▶ **ENTRIES PROVIDED**:
— START —
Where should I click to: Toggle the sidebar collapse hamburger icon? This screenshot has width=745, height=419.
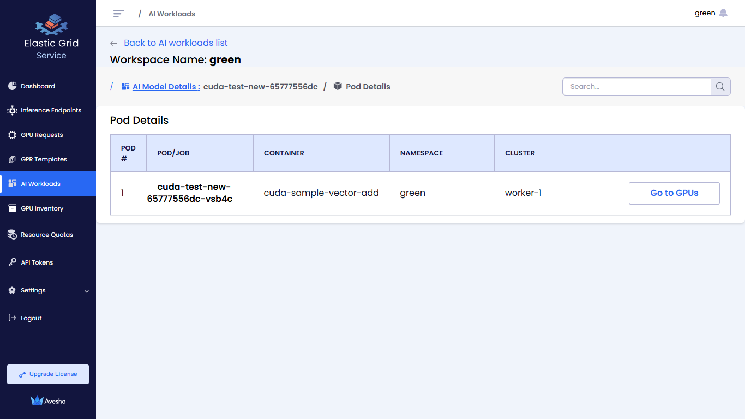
— END —
— START —
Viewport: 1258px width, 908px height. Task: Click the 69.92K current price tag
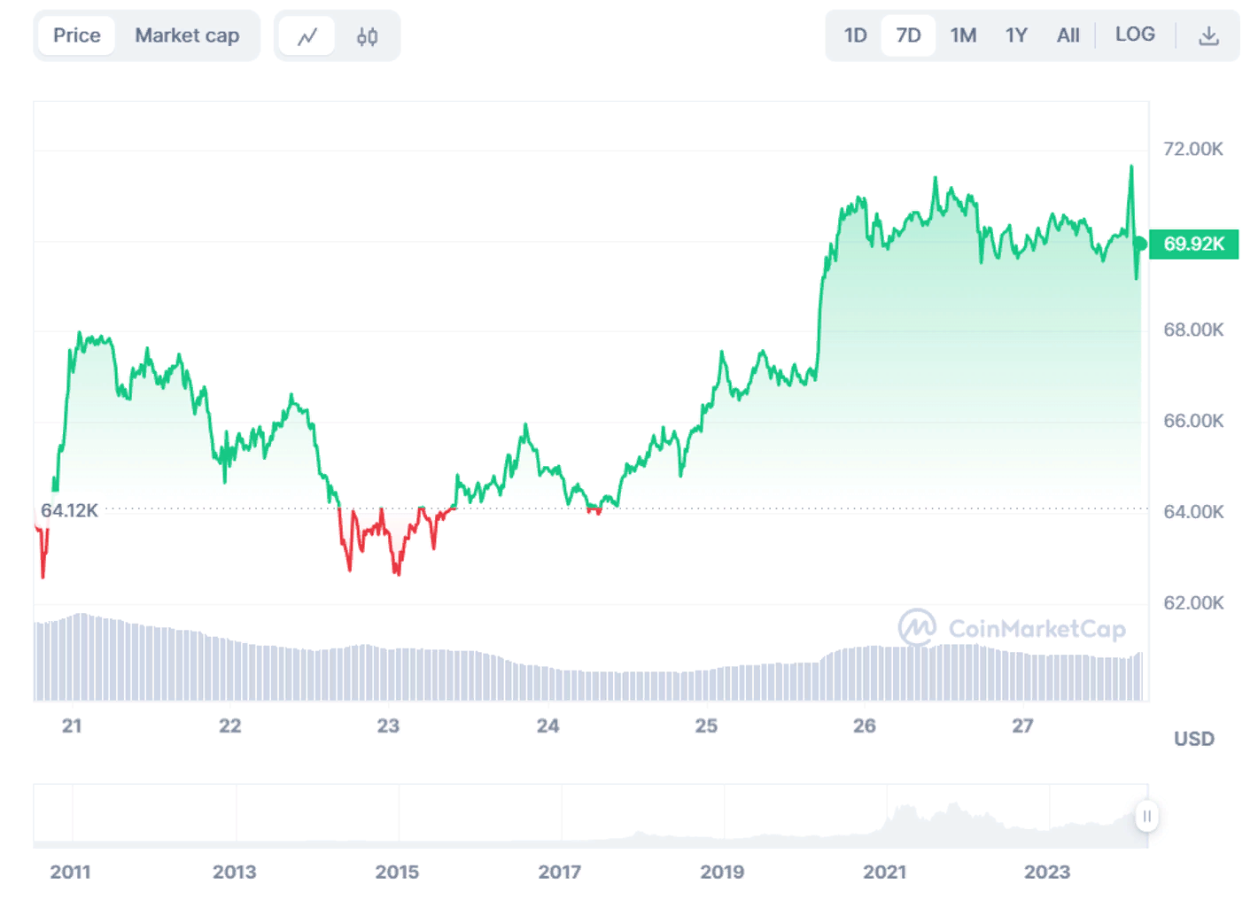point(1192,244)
— END —
— START —
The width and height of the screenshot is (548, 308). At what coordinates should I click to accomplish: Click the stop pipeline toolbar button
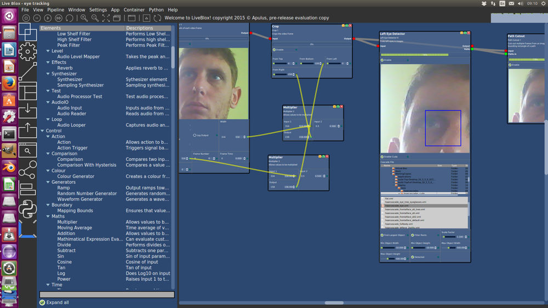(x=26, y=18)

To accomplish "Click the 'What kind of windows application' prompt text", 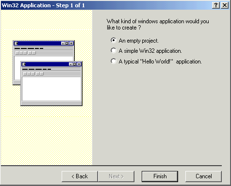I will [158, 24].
— END —
▶ **TASK DIRECTIONS**:
Turn the data, from the line with "Viewport: 1258px width, 908px" through the line with "point(1192,244)", into a Markdown table with the columns No. and Text, one row per line, leaving out blank lines and the pictures.

▶ **SOLUTION TO THIS PROBLEM**:
| No. | Text |
|---|---|
| 1 | Viewport: 1258px width, 908px height. Task: Click the 69.92K current price tag |
| 2 | point(1192,244) |